Former Detective Nathan Lee told the jury that, after Johnathan Ellison was arrested on March 17, he told the officer that he and 27-year-old James Oglesby had stolen a car from Alabama and ditched it in Whitfield County, Ga.
After investigators spent hours combing a 1,000-acre plot of partially wooded land looking for the car, Ellison admitted he had made up the story to distract investigators, Lee told the jury.
Lee was one of several officers who testified for the state Tuesday in Ellison's trial in Dade County Superior Court on charges of malice murder, two counts of felony murder, aggravated assault and armed robbery.
On cross-examination, Lee said he interviewed Ellison for an hour or two after he and Oglesby were found hiding in a trailer in Whitfield County and arrested.
In opening statements, prosecutors said Ellison and Oglesby had been smoking marijuana before they were arrested.
When he questioned Ellison, Lee said, he didn't believe the suspect was under the influence of any drugs or alcohol. He also admitted that Ellison gave several statements that were true and several that weren't but didn't go into detail.
Throughout the day, local and state police were called to testify about a bloody crime scene found at Ellison's home on Sand Mountain.
Georgia Bureau of Investigation Special Agent Audie Murphy testified that, when he arrived at Ellison's house off Gass Road about 9 p.m. on March 16, he entered a living room smeared with blood stains and found two knives -- one under a window and a double-bladed one in the center of the room.
The knife underneath the window had blood on the tip and the handle, according to photos entered as evidence.
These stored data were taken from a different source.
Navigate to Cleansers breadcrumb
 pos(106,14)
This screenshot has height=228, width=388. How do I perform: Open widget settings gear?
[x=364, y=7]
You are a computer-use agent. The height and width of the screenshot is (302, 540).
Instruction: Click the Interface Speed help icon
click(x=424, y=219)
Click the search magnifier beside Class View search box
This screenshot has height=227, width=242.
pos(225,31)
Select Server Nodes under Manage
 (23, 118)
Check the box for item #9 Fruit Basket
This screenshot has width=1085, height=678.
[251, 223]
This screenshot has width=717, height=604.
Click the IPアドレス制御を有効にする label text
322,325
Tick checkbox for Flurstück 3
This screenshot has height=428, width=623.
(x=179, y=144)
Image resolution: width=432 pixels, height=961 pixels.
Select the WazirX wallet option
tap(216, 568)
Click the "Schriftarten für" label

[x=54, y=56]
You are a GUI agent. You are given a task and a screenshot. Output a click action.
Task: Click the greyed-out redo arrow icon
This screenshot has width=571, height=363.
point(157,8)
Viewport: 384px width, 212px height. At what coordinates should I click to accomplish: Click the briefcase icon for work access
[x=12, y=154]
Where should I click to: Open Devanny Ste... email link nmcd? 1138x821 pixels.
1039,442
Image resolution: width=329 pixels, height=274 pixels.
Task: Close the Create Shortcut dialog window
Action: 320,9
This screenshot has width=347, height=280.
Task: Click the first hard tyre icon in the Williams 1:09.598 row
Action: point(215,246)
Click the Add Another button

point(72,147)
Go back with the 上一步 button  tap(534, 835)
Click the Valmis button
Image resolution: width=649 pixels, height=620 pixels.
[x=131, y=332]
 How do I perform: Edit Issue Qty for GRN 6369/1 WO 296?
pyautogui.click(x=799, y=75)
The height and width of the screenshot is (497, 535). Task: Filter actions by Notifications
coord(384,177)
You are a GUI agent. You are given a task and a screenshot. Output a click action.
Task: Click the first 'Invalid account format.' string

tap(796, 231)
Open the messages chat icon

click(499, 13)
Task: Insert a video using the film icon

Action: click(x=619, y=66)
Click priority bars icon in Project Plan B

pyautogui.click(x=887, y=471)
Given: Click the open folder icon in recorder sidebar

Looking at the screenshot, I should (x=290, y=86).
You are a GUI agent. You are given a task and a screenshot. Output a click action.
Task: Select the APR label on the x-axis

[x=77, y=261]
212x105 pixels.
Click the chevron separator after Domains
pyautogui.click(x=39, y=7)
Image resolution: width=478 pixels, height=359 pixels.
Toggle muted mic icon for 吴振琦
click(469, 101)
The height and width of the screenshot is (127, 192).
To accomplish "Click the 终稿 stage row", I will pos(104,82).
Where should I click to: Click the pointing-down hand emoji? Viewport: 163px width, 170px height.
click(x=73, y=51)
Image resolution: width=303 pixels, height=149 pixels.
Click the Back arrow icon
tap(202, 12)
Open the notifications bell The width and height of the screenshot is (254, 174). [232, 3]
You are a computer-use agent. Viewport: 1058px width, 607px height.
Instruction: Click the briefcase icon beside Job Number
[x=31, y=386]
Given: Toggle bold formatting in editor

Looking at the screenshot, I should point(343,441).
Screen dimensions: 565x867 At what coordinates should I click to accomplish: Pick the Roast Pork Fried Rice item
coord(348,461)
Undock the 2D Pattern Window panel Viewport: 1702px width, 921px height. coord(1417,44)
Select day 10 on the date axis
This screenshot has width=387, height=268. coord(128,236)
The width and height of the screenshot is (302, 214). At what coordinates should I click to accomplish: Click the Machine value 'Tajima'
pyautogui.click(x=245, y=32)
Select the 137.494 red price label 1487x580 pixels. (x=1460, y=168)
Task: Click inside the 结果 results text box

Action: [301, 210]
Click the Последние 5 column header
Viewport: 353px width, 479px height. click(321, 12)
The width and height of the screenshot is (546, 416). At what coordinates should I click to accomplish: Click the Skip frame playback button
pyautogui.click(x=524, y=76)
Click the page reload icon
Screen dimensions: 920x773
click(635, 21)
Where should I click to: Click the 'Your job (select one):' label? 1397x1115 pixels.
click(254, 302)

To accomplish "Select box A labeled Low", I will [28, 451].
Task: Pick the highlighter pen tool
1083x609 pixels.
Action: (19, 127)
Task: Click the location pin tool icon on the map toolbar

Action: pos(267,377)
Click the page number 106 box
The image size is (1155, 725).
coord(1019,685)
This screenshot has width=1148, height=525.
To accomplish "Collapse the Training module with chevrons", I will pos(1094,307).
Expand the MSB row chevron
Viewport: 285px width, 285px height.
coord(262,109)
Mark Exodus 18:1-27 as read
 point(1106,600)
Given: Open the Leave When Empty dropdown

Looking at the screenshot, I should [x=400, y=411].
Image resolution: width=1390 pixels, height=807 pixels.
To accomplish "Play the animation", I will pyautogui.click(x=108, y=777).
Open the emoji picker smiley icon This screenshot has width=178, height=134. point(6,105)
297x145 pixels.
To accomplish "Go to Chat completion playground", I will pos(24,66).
A corner window also was broken and several bloody handprints were smeared on the blinds, another photo showed.
"Obviously, there is a big struggle that took up the front of the room," Murphy told the jury.
Blood smeared along the window, onto a couch and into the hallway appeared to be from the same person, Murphy testified, but another spot in the middle of the room looked like it came from another person who had been cut.
The jury was shown photos of Hyatte's body, where stab wounds had pierced his back, chest and face. When the jury was shown a close-up shot of Hyatte's swollen face, two female jurors covered their mouths in shock.